DIRECTIONS FOR THIS TASK
Below are some records. Pull every line that contains the word "computer".

[SOURCE INFORMATION Boundary: Start]

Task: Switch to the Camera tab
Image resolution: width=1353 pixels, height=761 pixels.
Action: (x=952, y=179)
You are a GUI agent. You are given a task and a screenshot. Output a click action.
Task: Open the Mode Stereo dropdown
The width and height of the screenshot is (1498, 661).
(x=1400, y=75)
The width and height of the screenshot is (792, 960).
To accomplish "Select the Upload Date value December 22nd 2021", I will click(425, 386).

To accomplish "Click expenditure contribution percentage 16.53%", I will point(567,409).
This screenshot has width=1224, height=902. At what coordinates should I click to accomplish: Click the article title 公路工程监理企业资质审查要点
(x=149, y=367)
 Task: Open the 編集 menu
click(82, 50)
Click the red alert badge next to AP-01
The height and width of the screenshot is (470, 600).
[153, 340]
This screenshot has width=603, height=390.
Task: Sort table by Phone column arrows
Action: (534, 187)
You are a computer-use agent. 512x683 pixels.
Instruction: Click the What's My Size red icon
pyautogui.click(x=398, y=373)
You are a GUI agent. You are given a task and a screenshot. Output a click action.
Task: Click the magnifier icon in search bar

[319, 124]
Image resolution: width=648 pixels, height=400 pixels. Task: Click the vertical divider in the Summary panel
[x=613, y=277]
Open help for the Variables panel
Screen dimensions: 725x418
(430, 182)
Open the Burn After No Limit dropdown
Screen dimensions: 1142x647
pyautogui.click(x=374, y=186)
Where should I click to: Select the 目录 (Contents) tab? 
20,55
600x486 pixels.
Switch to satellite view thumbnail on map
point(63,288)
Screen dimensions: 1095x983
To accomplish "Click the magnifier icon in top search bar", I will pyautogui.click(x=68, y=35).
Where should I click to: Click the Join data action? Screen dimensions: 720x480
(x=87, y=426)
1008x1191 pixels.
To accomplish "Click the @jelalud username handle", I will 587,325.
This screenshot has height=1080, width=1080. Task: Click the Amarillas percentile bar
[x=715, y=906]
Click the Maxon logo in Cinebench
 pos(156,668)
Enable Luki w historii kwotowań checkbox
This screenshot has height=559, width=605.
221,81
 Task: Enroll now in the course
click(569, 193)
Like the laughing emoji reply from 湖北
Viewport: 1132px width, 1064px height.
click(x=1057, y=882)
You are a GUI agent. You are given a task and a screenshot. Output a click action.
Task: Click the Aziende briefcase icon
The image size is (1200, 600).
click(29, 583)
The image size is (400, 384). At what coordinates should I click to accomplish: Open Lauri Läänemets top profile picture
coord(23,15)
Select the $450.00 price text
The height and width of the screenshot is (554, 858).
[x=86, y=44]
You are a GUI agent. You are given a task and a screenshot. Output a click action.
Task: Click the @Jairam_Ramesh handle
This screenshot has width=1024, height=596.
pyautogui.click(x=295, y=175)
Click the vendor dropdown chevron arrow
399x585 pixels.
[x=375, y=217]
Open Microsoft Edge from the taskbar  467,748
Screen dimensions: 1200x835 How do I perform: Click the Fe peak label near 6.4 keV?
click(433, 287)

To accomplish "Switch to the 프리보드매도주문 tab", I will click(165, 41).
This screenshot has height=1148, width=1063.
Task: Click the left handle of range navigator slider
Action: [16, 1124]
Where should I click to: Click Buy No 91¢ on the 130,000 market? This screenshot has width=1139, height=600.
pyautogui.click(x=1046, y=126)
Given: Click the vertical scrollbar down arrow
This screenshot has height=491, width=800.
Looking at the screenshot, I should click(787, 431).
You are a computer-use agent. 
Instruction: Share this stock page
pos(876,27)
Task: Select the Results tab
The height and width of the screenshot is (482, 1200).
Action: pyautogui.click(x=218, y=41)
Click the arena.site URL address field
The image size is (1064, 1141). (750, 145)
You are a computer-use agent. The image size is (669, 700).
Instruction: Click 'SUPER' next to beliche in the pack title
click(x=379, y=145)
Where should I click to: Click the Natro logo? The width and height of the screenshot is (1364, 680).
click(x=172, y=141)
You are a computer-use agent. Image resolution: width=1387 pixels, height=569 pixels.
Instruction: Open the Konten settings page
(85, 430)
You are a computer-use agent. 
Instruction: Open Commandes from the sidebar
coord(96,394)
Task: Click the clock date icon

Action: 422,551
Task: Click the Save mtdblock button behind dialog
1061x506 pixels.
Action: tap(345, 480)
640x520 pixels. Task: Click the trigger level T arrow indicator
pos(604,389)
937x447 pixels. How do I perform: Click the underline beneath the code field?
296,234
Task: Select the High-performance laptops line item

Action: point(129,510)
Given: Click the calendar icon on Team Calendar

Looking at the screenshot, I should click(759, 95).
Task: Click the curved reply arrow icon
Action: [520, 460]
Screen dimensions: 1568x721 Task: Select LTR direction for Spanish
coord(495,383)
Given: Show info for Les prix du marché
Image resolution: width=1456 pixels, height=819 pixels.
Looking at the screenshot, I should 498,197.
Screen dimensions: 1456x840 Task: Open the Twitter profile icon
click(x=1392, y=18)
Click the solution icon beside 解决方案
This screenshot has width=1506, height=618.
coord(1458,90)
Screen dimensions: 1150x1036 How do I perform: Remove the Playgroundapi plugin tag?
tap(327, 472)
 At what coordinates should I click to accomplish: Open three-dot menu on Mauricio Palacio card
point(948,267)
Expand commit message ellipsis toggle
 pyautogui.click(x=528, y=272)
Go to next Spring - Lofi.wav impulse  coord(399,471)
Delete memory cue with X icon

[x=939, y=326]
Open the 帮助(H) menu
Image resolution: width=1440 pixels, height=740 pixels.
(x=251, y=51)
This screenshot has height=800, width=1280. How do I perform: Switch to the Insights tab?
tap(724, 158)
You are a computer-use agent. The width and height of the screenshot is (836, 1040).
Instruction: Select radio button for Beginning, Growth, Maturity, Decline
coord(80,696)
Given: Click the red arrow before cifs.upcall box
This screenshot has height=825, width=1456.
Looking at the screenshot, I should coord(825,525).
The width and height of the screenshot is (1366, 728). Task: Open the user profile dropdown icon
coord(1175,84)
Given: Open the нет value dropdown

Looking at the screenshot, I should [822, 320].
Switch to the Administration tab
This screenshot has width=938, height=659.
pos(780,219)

[SOURCE INFORMATION Boundary: End]

REPLY
You are a computer-use agent. 512x683 pixels.
You are a computer-use agent. 
You are a computer-use agent. The image size is (669, 700).
You are a computer-use agent. Image resolution: width=1387 pixels, height=569 pixels.
You are a computer-use agent. 
You are a computer-use agent. The width and height of the screenshot is (836, 1040).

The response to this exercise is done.